The result was a landslide victory for the republican party and Collins was made the IRA’s director of intelligence as the War of Independence got under way.
Within a few short years, most of Ireland was ungovernable and the British Government realised they would have to negotiate with the republican rebels.
Collins was dispatched to London by de Valera to negotiate a peace treaty and returned in December 1921 with the Anglo-Irish Treaty.
It was the most controversial document in Irish history; Ireland would become independent - but at a terrible price.
The island would be partitioned into two and the new ‘Free State’ would become a Dominion of the British Empire with the King as head of state, a mandatory oath of allegiance for politicians and the Privy Council in London would be Ireland’s final court of appeal.

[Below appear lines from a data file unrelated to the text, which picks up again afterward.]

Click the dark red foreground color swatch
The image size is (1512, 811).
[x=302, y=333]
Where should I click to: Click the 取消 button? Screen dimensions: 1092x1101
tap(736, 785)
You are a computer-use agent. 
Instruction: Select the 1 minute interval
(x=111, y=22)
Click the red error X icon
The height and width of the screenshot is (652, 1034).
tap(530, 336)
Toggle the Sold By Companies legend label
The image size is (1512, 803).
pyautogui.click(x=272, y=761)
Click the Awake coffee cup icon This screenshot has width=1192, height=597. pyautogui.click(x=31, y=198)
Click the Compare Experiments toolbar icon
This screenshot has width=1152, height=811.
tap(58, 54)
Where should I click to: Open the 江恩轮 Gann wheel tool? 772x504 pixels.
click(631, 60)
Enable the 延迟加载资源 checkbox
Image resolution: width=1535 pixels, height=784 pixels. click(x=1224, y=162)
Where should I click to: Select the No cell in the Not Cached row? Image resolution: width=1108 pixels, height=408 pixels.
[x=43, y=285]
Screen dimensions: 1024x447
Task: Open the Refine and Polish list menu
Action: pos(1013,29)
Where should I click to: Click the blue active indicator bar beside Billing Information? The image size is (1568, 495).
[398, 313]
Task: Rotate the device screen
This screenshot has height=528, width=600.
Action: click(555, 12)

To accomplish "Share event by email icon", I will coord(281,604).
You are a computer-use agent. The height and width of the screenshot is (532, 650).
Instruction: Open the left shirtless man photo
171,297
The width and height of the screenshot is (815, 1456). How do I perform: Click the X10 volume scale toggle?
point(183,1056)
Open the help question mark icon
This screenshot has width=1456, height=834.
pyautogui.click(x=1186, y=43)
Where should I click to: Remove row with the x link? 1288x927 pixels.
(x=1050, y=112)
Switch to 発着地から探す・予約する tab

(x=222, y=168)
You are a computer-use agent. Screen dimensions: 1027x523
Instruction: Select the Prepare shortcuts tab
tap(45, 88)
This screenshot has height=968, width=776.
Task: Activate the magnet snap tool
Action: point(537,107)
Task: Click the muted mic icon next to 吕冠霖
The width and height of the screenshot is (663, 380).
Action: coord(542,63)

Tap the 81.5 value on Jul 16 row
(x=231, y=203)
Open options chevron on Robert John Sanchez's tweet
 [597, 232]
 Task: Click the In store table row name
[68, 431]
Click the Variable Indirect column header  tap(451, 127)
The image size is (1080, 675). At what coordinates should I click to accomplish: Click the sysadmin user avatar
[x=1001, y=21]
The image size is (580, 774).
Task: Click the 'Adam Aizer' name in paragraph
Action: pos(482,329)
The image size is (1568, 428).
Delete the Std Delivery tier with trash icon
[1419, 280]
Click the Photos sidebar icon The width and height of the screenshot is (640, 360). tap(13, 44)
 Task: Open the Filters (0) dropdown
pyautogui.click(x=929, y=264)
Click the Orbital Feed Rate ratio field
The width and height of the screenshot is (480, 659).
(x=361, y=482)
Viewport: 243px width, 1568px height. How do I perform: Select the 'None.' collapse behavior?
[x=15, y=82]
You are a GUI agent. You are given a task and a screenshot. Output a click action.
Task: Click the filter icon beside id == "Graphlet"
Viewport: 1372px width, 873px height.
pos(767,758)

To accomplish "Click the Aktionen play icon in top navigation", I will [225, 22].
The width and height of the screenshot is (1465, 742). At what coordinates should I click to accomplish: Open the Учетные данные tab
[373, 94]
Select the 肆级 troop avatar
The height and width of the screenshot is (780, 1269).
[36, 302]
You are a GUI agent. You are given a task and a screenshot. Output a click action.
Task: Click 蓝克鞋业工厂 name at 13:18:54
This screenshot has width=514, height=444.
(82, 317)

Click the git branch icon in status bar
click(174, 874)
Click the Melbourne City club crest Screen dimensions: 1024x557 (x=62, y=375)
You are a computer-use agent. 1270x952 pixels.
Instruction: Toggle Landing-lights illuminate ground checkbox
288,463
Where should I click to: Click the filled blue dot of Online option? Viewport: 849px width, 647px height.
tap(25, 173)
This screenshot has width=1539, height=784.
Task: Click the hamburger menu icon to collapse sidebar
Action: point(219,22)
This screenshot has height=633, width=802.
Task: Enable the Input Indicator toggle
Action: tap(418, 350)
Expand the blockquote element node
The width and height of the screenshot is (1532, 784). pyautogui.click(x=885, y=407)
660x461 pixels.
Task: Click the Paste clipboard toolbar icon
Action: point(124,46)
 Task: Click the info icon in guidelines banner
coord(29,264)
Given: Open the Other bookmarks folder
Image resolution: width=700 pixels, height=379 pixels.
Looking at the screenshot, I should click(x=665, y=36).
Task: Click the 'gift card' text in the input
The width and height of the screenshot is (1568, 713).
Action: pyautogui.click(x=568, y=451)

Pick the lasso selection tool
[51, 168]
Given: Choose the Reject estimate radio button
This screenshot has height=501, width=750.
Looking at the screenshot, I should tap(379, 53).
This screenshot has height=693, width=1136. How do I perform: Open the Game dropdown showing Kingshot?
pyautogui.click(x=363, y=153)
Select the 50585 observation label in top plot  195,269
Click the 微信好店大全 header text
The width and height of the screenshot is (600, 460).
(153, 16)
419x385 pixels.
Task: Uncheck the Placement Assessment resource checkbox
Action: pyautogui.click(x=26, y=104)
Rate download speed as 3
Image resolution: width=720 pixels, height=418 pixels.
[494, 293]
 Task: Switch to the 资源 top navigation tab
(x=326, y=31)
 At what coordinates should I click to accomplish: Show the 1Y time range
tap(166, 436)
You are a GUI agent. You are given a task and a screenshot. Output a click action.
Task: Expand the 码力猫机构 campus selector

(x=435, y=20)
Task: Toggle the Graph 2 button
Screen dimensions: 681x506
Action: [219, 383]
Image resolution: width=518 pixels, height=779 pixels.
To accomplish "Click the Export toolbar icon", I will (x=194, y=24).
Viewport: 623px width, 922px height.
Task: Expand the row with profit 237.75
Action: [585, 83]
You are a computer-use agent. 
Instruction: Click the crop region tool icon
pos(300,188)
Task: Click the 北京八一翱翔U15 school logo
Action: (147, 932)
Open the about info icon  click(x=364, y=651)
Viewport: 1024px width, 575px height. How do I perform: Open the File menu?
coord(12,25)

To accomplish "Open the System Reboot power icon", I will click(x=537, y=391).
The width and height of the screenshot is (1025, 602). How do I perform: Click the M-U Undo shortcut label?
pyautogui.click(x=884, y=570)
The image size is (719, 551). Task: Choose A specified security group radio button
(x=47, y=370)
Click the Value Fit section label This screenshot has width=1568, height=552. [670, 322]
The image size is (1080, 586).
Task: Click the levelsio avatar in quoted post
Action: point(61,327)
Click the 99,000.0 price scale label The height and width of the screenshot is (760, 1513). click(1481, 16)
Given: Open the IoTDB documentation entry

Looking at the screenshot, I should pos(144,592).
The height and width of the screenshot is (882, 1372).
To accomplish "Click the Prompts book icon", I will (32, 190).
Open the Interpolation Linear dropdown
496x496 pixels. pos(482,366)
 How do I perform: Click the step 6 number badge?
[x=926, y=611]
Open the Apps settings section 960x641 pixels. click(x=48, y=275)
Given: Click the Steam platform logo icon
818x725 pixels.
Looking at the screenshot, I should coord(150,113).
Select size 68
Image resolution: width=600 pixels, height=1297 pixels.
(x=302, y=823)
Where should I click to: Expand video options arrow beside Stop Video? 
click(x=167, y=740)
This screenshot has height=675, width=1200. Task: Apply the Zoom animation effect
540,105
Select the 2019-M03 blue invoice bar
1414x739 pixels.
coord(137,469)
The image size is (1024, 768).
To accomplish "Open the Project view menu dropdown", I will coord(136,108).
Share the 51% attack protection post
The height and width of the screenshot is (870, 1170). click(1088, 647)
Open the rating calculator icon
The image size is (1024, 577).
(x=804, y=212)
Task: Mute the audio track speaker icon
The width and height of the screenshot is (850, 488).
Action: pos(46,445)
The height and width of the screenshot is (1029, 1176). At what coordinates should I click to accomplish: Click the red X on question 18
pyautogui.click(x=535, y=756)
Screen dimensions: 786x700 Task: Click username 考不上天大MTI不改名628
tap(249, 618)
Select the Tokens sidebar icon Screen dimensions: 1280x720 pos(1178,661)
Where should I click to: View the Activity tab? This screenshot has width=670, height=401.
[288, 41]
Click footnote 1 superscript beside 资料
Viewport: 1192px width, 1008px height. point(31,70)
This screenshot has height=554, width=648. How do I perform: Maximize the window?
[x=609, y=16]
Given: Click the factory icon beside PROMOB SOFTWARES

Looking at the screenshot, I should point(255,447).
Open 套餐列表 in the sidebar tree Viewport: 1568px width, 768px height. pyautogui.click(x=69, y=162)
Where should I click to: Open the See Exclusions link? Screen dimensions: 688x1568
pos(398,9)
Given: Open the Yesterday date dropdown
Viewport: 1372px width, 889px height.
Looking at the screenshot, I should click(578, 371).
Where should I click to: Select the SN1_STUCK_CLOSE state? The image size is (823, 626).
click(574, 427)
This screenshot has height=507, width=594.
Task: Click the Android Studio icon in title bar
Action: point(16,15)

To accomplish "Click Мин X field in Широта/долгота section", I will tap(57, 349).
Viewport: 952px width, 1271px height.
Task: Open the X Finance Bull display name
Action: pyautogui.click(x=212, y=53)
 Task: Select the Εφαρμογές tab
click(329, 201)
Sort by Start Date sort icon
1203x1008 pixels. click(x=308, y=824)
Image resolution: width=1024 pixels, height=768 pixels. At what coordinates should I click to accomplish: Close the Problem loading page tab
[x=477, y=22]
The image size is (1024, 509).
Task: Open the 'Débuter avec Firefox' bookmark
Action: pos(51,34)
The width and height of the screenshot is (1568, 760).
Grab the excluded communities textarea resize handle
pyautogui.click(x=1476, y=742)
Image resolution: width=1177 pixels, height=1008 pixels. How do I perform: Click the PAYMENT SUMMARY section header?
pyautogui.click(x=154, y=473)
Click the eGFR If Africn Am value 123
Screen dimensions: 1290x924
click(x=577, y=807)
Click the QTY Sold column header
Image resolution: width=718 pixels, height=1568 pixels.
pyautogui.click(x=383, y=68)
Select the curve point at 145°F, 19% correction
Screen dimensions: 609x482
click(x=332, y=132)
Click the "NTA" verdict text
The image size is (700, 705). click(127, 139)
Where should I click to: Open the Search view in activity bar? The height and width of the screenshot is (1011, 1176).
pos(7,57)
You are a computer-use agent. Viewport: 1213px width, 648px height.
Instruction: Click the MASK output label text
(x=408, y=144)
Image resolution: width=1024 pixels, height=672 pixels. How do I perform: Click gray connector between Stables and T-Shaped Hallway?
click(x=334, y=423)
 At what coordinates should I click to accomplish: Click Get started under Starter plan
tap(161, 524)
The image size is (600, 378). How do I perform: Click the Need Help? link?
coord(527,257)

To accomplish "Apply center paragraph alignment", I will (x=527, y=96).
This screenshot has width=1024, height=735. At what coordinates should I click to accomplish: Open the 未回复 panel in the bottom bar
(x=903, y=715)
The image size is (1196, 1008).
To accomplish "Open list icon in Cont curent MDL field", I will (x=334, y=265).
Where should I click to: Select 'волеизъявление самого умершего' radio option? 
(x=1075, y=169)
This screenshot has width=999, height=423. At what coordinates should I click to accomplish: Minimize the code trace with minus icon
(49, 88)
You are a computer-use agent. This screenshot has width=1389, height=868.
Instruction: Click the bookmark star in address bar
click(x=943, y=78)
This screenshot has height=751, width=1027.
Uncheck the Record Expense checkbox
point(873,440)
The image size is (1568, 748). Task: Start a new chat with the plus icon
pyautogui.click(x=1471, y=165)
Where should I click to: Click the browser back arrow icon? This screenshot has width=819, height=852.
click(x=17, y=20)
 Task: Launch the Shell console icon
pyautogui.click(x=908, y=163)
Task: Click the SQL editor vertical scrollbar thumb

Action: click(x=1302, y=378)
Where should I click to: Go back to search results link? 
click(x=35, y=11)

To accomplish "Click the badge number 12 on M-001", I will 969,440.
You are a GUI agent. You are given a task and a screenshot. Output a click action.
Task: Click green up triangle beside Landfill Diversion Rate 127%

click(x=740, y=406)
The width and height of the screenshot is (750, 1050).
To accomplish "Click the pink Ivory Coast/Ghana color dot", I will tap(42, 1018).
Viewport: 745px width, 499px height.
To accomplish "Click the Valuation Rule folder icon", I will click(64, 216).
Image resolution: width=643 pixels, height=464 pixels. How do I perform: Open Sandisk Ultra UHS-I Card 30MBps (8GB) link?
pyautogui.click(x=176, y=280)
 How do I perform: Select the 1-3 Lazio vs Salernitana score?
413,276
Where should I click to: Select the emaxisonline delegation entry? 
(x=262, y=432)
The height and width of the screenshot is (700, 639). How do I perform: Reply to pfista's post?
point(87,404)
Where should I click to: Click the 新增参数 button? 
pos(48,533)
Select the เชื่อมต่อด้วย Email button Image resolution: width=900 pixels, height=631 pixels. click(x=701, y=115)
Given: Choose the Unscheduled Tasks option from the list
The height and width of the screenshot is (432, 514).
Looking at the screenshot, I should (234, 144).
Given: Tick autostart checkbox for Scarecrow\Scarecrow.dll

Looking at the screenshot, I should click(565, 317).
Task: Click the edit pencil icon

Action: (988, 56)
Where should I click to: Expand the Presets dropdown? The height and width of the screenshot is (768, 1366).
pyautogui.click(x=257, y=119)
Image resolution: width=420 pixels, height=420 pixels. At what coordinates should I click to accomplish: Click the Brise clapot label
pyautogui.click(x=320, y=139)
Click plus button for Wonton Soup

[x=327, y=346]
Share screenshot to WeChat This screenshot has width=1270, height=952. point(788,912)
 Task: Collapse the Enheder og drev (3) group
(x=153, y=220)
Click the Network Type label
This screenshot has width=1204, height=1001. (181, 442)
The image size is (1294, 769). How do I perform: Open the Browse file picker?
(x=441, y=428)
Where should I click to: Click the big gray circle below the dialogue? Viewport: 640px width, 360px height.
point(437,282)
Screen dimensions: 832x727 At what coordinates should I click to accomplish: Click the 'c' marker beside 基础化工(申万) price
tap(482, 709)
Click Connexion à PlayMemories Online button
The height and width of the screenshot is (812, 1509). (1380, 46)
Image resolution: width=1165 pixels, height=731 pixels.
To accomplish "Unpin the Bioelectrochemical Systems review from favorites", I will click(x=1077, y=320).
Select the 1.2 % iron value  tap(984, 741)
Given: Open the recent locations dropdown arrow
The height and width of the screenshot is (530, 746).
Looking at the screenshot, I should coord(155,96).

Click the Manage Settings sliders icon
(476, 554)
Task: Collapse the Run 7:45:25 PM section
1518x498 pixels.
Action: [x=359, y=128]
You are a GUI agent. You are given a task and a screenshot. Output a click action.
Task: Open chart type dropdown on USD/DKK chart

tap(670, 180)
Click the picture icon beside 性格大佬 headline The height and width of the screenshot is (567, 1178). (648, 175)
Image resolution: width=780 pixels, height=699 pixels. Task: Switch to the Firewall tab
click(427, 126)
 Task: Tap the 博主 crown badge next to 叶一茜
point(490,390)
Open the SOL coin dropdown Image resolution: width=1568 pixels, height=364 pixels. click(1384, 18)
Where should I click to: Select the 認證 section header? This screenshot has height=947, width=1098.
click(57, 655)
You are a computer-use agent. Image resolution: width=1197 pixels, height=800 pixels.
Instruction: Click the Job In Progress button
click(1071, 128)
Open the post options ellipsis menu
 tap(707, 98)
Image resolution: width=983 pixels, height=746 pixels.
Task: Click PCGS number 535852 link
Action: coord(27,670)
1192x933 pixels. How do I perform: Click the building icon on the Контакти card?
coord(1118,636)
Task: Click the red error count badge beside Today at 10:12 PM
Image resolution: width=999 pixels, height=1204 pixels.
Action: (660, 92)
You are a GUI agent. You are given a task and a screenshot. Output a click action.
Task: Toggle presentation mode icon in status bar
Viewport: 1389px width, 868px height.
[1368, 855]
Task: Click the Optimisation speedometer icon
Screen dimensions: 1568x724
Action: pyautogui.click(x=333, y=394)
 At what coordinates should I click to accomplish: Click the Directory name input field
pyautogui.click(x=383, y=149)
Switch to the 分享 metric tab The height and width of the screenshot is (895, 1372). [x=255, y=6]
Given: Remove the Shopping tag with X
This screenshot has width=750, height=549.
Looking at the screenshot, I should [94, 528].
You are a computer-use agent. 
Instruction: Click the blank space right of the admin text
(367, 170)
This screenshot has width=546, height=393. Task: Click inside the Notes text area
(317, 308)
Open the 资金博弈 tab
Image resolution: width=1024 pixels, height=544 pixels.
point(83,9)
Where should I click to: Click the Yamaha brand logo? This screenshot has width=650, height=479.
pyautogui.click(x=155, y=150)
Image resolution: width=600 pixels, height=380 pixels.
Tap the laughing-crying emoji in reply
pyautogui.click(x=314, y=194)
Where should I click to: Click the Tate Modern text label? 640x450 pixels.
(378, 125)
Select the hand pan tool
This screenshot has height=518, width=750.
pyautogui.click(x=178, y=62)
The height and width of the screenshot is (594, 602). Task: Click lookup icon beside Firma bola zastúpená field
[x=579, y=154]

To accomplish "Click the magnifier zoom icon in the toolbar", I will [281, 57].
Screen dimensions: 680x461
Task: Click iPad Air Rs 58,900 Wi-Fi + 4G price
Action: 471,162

Collins passionately defended the Treaty in Dáil debates as “it gives us freedom, not the ultimate freedom that all nations desire and develop to, but the freedom to achieve it.”
The Dáil agreed with Collins and ratified it by a narrow vote of 64-57.
However, such was the strength of feeling among many republicans that the Treaty offered not freedom but a new form of subservience to the British that a Civil War broke out.
Collins picked up his gun again - but this time he was not fighting the British but his fellow Irish republicans.
On August 22nd Collins was assassinated in an ambush by anti-Treaty forces at Béal na mBlath in his native Cork. He was only 31-years-old but already a hero to many millions of Irish people.